Des heures se sont écoulées. J’ouvre les yeux. Il me semble que je sors d’un long, d’un très long sommeil. Et de fait, autour de moi, je reconnais le cadre familier de la petite chambre que j’occupe d’ordinaire à Thibermesnil, les rideaux d’andrinople, les vieux meubles disgracieux qui datent, de Louis-Philippe.

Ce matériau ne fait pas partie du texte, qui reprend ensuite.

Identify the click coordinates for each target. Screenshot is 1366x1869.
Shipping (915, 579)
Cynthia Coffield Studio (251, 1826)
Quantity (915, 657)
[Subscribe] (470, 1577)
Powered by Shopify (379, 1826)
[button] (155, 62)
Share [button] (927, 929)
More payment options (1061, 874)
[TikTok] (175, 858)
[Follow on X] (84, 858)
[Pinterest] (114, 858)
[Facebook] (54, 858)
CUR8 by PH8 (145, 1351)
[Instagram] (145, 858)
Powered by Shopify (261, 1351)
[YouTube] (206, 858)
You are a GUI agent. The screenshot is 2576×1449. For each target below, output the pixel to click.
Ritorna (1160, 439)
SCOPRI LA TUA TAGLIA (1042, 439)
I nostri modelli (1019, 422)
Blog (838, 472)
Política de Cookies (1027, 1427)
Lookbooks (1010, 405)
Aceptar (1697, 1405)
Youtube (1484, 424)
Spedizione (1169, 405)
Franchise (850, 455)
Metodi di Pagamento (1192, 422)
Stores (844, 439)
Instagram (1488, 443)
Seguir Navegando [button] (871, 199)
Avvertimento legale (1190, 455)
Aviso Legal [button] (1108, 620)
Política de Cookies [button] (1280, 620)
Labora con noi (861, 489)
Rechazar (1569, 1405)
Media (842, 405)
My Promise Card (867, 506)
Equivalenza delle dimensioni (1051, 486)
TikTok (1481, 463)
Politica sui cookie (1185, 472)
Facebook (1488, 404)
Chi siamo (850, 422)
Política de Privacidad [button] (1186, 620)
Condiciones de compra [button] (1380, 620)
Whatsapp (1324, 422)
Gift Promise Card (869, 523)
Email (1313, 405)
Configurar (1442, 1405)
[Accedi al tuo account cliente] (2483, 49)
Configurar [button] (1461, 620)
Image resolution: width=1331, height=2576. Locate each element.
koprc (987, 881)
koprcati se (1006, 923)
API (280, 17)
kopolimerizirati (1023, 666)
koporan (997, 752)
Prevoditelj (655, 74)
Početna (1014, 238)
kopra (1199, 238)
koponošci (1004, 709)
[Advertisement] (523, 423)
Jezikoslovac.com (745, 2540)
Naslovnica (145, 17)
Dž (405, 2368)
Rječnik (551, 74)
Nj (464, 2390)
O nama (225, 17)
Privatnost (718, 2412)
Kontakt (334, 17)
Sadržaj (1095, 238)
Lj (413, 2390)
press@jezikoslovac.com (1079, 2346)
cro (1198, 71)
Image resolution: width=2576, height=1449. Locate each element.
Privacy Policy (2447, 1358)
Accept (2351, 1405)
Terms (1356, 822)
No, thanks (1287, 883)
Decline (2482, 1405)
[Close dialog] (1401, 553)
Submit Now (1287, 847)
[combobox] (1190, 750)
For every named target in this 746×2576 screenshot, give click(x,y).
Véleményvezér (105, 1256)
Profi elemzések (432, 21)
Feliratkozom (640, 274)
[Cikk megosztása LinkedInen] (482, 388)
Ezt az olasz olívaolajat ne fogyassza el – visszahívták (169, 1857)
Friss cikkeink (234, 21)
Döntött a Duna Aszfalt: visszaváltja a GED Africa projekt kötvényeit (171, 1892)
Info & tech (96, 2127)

Et je reconnais aussi tante Suzanne. Elle est assise dans un fauteuil et elle brode. Son doux visage se tourne vers moi. Elle sourit.

— Allons, grand paresseux, il est six heures du soir et tu es encore au lit ! Dépêchons-nous, je t’attends dans la salle à manger.

Cinq minutes après, je la rejoignis. Le dîner était prêt. J’y fis grand honneur.

Il n’y eut aucune explication entre nous. Elle me dit simplement, qu’elle avait télégraphié à ma mère pour la rassurer, et que nous allions partir en voiture. Elle me reconduisait.

Nous ne parlâmes plus. De temps à autre, je la regardais gravement. Elle souriait, les joues un peu plus roses que d’habitude, Un peu d’émotion se dégageait de notre silence.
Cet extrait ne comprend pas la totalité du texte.